━━ EXERCISE INPUTS

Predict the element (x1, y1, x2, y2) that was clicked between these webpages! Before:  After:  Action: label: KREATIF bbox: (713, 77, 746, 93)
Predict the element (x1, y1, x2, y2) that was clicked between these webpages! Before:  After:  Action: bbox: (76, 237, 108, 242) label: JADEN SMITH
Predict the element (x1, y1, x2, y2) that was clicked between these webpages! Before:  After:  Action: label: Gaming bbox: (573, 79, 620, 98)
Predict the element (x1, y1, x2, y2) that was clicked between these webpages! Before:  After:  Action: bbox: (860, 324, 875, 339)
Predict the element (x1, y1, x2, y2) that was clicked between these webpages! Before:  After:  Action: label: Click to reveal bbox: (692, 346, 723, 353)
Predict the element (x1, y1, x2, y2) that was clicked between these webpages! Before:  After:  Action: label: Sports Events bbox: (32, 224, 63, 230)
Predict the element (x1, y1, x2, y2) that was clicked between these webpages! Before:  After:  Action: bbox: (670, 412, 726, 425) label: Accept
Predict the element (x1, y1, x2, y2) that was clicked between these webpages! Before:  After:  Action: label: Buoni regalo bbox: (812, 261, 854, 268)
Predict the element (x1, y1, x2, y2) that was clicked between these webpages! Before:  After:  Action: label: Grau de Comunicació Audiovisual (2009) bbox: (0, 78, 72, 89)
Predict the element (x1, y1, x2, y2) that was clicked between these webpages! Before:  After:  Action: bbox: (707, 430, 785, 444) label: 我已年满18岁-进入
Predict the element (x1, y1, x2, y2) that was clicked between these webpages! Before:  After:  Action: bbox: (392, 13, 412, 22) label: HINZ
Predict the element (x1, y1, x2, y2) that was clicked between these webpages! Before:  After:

━━━━

WORK INSTRUCTIONS. Format the listing as a JSON list of strings, one string per line, from its first line through the line containing "224, 63, 230)", omitting blank lines.

THE COMPLETED TASK.
[
  "Predict the element (x1, y1, x2, y2) that was clicked between these webpages! Before:  After:  Action: label: KREATIF bbox: (713, 77, 746, 93)",
  "Predict the element (x1, y1, x2, y2) that was clicked between these webpages! Before:  After:  Action: bbox: (76, 237, 108, 242) label: JADEN SMITH",
  "Predict the element (x1, y1, x2, y2) that was clicked between these webpages! Before:  After:  Action: label: Gaming bbox: (573, 79, 620, 98)",
  "Predict the element (x1, y1, x2, y2) that was clicked between these webpages! Before:  After:  Action: bbox: (860, 324, 875, 339)",
  "Predict the element (x1, y1, x2, y2) that was clicked between these webpages! Before:  After:  Action: label: Click to reveal bbox: (692, 346, 723, 353)",
  "Predict the element (x1, y1, x2, y2) that was clicked between these webpages! Before:  After:  Action: label: Sports Events bbox: (32, 224, 63, 230)"
]